My picture was an awkward mess.

On my grandmother’s mantel it blended in with the other twenty photos of when I lost my first tooth or got a sleeping bag for Christmas but blown-up and placed in a glass cabinet next to the girls bathed in hairspray and soft lighting, it looked like I had been forced to pose in a white lace tablecloth after peeing on myself.

The tight smile, big 80’s hair, and a necklace of cheap, chunky pearls were highlighted by a description near the photo detailing my hobbies. I liked to travel, crochet, and sketch small animals. My royal competition liked to volunteer at church and cheerlead in between helping the elderly.

The Rose Festival theme that year was, “From the Marquee,” a nod to Broadway, and it encompassed the glitz and glamour that was the Great White Way. Past themes included “For You a Rose in Portland Grows” and “Set Sail For Fun!
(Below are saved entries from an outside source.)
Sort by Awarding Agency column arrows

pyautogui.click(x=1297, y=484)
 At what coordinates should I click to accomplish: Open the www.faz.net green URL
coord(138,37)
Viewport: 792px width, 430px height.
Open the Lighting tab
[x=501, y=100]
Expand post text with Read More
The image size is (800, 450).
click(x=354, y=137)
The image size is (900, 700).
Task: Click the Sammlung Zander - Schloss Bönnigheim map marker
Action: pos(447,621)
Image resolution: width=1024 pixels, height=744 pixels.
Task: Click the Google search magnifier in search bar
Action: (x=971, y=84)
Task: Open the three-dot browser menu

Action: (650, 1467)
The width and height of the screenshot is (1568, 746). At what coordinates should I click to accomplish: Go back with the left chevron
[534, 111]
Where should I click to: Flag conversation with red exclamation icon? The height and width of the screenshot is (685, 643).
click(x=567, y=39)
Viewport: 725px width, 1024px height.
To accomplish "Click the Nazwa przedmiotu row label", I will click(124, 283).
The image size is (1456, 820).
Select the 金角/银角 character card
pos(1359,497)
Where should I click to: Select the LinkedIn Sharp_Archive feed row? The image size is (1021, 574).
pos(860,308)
In 1986, I knew nothing about the Great White Way; I knew nothing about Broadway. I was a sixteen-year old whose closest friends were happy meals, calculus and Janet Jackson on tape. At 5’4”, I weighed 165 pounds and happily consumed five meals a day plus snacks. I excelled at quadratic equations and pizza.

And I was the new girl.

No one expected me to win and reminded me everyday in AP English that the majority of my problems could be solved with a curling iron and lip gloss.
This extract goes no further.